Javier Luraschi is a software engineer at RStudio
Support for Apache Arrow in Apache Spark with R is currently under active development in the sparklyr and SparkR projects. This post explores early, yet promising, performance improvements achieved when using R with Apache Spark, Arrow and sparklyr
.
Since this work is under active development, install sparklyr
and arrow
from GitHub as follows:
devtools::install_github("apache/arrow", subdir = "r", ref = "apache-arrow-0.12.0") devtools::install_github("rstudio/sparklyr", ref = "apache-arrow-0.12.0")
In this benchmark, we will use dplyr, but similar improvements can be expected from using DBI, or Spark DataFrames in sparklyr
. The local Spark connection and dataframe with 10M numeric rows was initialized as follows:
library(sparklyr) library(dplyr) sc <- spark_connect(master = "local", config = list("sparklyr.shell.driver-memory" = "6g")) data <- data.frame(y = runif(10^7, 0, 1))
Currently, copying data to Spark using sparklyr
is performed by persisting data on-disk from R and reading it back from Spark. This was meant to be used for small datasets since there are better tools to transfer data into distributed storage systems. Nevertheless, many users have requested support to transfer more data at fast speeds into Spark.
Using arrow
with sparklyr
, we can transfer data directly from R to Spark without having to serialize this data in R or persist in disk.
The following example copies 10M rows from R into Spark using sparklyr
with and without arrow
, there is close to a 16x improvement using arrow
.
This benchmark uses the microbenchmark R package, which runs code multiple times, provides stats on total execution time and plots each excecution time to understand the distribution over each iteration.
microbenchmark::microbenchmark( setup = library(arrow), arrow_on = { sparklyr_df <<- copy_to(sc, data, overwrite = T) count(sparklyr_df) %>% collect() }, arrow_off = { if ("arrow" %in% .packages()) detach("package:arrow") sparklyr_df <<- copy_to(sc, data, overwrite = T) count(sparklyr_df) %>% collect() }, times = 10 ) %T>% print() %>% ggplot2::autoplot()
Unit: seconds expr min lq mean median uq max neval arrow_on 3.011515 4.250025 7.257739 7.273011 8.974331 14.23325 10 arrow_off 50.051947 68.523081 119.946947 71.898908 138.743419 390.44028 10
Similarly, arrow
with sparklyr
can now avoid deserializing data in R while collecting data from Spark into R. These improvements are not as significant as copying data since, sparklyr
already collects data in columnar format.
The following benchmark collects 10M rows from Spark into R and shows that arrow
can bring 3x improvements.
microbenchmark::microbenchmark( setup = library(arrow), arrow_on = { collect(sparklyr_df) }, arrow_off = { if ("arrow" %in% .packages()) detach("package:arrow") collect(sparklyr_df) }, times = 10 ) %T>% print() %>% ggplot2::autoplot()
Unit: seconds expr min lq mean median uq max neval arrow_on 4.520593 5.609812 6.154509 5.928099 6.217447 9.432221 10 arrow_off 7.882841 13.358113 16.670708 16.127704 21.051382 24.373331 10
Today, custom transformations of data using R functions are performed in sparklyr
by moving data in row-format from Spark into an R process through a socket connection, transferring data in row-format is inefficient since multiple data types need to be deserialized over each row, then the data gets converted to columnar format (R was originally designed to use columnar data), once R finishes this computation, data is again converted to row-format, serialized row-by-row and then sent back to Spark over the socket connection.
By adding support for arrow
in sparklyr
, it makes Spark perform the row-format to column-format conversion in parallel in Spark.
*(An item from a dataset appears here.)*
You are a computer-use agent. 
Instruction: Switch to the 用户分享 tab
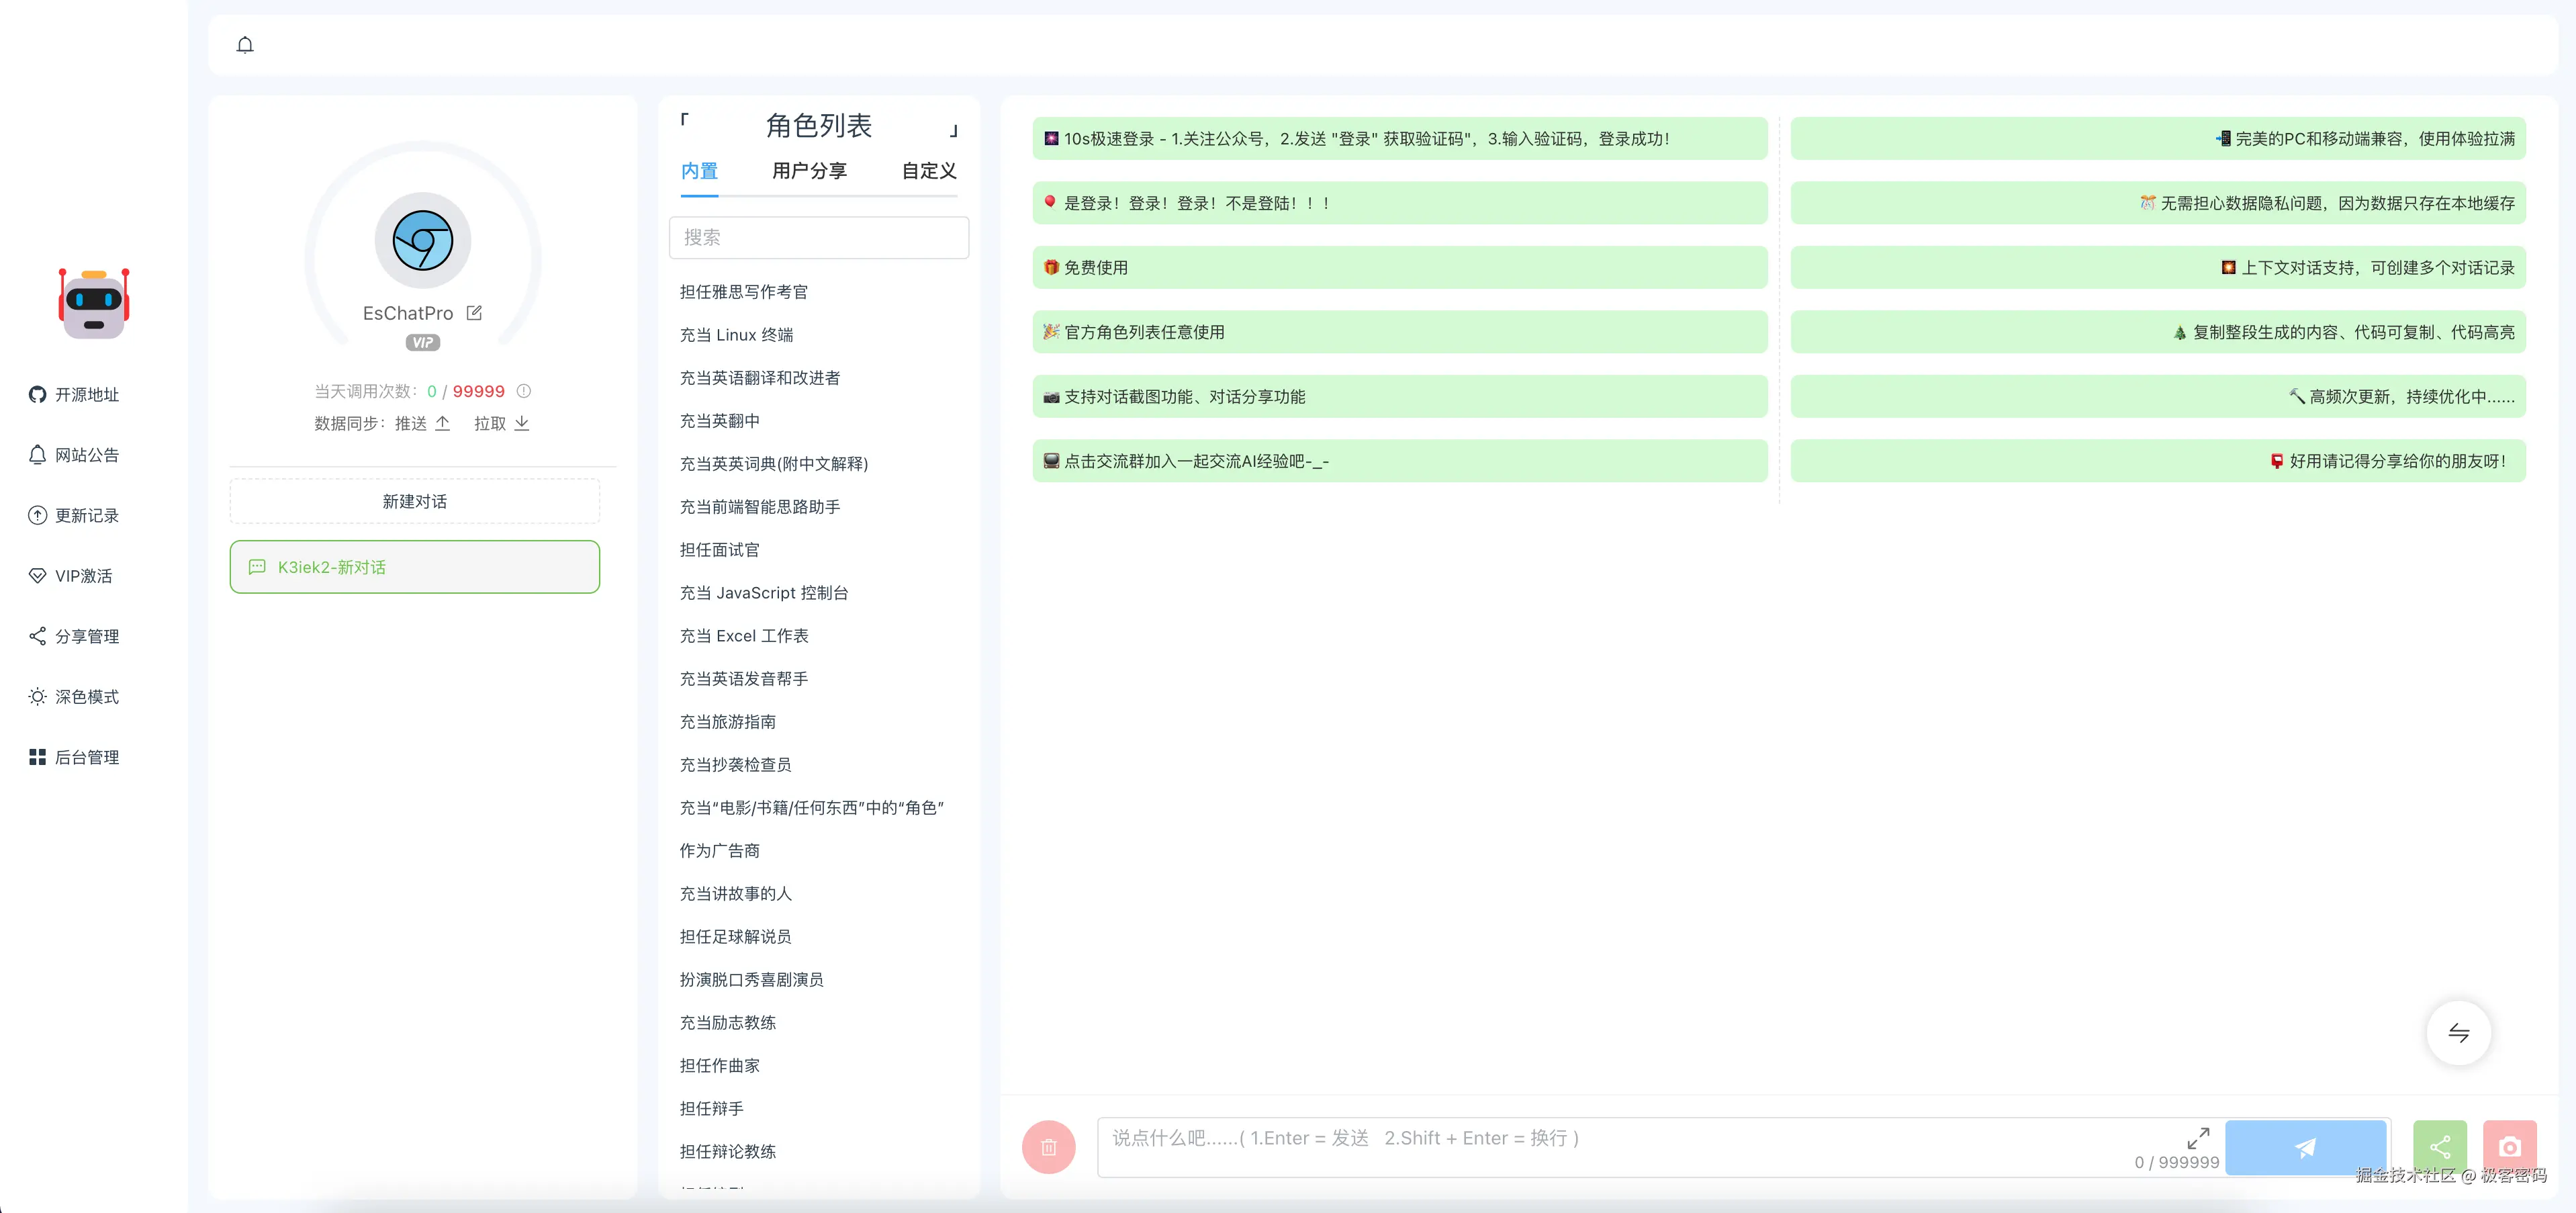pos(809,171)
Data is then transferred through the socket but no custom serialization takes place. All the R process needs to do is copy this data from the socket into its heap, transform it and copy it back to the socket connection.
The following example transforms 100K rows with and without arrow
enabled, arrow
makes transformation with R functions close to 41x faster.
microbenchmark::microbenchmark( setup = library(arrow), arrow_on = { sample_n(sparklyr_df, 10^5) %>% spark_apply(~ .x / 2) %>% count() }, arrow_off = { if ("arrow" %in% .packages()) detach("package:arrow") sample_n(sparklyr_df, 10^5) %>% spark_apply(~ .x / 2) %>% count() }, times = 10 ) %T>% print() %>% ggplot2::autoplot()
Unit: seconds expr min lq mean median uq max neval arrow_on 3.881293 4.038376 5.136604 4.772739 5.759082 7.873711 10 arrow_off 178.605733 183.654887 213.296238 227.182018 233.601885 238.877341 10
Additional benchmarks and fine-tuning parameters can be found under sparklyr
/rstudio/sparklyr/pull/1611 and SparkR
/apache/spark/pull/22954. Looking forward to bringing this feature to the Spark, Arrow and R communities.